After getting some input from a couple of commenters (Rees and Limulus), and doing some thinking I decided to go ahead and order some more live CDs. I ordered the Ubuntu DVD, the SuSE live DVD and PCLinuxOS live CD.

 

Moving forward, my thinking is evolving more and more on the subject of making a Linux switch. While my Windows OS is clunking around, mauled and crippled, it still does things probably no other OS is going to do, including playing The Sims if I use the program manager to disable everything else. But there are still things I’m not ready to let go of and I think asking average Windows users to do that is not winning friends and influencing people. So, I’m going into this with no intention of making a switch. I’m looking for more features, enhancements and functionality. I’m anxious to see how these other distros fare against what I’ve already tried with MEPIS and against Windows.

 

Maybe someone can correct me, but my thinking is that the DVDs will contain more applications and I might get more mileage out of them in the way of usefulness. I’m talking about useful applications for me, a fairly average user.

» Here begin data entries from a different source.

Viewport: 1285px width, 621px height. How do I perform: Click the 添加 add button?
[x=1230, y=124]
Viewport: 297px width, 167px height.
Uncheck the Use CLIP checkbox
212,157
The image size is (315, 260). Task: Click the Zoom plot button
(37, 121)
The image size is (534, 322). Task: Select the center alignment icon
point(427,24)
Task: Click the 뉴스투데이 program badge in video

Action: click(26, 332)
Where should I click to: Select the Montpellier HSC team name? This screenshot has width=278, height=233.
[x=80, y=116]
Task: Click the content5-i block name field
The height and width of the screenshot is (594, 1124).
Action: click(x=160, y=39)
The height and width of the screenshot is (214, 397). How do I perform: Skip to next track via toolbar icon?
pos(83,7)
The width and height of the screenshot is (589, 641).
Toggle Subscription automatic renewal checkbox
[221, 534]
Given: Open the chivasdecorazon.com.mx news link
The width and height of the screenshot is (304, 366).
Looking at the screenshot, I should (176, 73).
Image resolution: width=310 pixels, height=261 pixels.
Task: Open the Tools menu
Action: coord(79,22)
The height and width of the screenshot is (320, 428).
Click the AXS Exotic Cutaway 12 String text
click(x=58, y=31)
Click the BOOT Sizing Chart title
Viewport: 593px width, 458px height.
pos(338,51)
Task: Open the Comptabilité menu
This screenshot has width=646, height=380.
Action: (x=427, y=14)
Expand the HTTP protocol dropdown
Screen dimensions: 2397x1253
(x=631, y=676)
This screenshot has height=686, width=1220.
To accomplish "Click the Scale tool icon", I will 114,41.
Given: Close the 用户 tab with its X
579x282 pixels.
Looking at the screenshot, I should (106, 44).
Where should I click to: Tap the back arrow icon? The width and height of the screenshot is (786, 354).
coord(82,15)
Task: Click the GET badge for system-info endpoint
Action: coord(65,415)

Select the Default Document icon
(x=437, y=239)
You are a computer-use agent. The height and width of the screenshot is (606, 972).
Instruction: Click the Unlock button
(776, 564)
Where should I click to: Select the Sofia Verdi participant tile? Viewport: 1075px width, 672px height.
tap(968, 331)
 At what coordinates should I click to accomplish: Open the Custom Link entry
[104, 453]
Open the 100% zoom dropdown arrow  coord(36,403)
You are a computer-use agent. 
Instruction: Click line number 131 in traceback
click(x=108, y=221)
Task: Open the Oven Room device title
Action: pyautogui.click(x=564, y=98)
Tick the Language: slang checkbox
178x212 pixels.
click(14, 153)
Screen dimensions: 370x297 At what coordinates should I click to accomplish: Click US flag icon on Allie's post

I’m well aware that Linux is chockfull of geek tools for people who are in to that sort of thing.

 

On a related note, reading this article about Xandros was interesting. I actually took a serious look at it in a recent Tiger Direct catalog. Most of the bundled software is stuff that almost all distros are including nowadays, with the exception of Codeweavers, Crossover Office, and the desktop emulator. The last one isn’t much of an addition, in my opinion but that’s just me. As for the other two, is it too much to hope that WINE might be bundled in with one of my DVDs?

 

I think you can guess what my biggest turn-off is towards the Xandros Premium Home Edition: $80. Considering I just ordered 3 different ones for less than $20, it doesn’t sound like a “best buy” by any stretch. I suppose they are hoping to cash in on the delayed release of Vista and offering a slightly lower price point. While going to Xandros won’t require a user to commit, as they can still run side-by-side with Windows via a partition, it will require activation and registration in order to get updates, patches and access to other goodies. And that does kind of violate the open source spirit a bit more than I’m comfortable with. So if my CPU crashes, I get to call both Microsoft and Xandros to get reactivated? No thanks. One call is too many.

 

It just came to me that a winner in the OS world needs to work well and offer functionality, but it also needs to NOT be something: Annoying. I think less annoyance will win many people over, or at least types like me who seem to find all sorts of things to be annoyed about. Linux, right now, has a bunch of annoyances. Enough of them to actually make Windows and worthy competitor. Part of that is my own learning of this stuff and part of it may be inherent to Linux and part if it might be just not finding the right distribution. I’m working on the first and the last and hopefully others are working on that middle one.